→ **Exercise goal**: After locating the line that contains "Task: Open the Commons icon", transcribe exactly that line and each one after it until the data ends, skipping pictures.

(Beginning of Dataset records)

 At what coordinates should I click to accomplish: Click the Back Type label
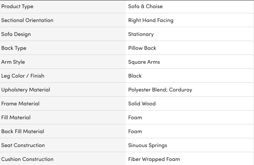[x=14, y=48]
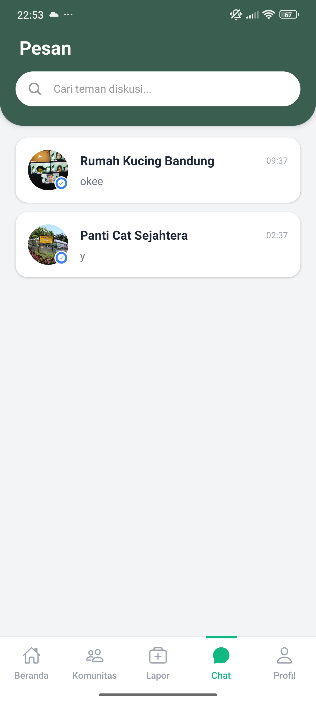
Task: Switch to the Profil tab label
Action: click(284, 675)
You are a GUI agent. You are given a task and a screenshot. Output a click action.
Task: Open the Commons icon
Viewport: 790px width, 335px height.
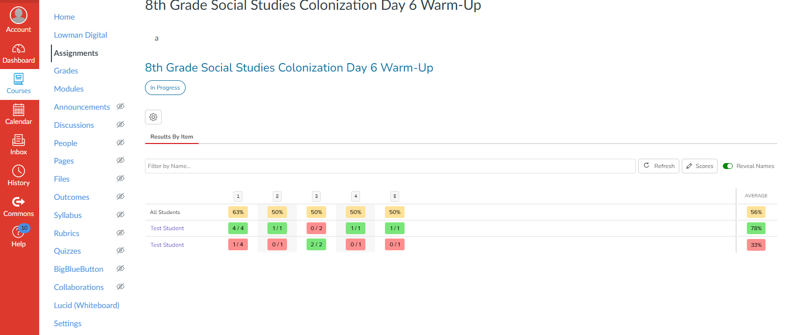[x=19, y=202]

(End of Dataset records)

→ **Solution below**:
Task: Open the Commons icon
Viewport: 790px width, 335px height.
[x=19, y=202]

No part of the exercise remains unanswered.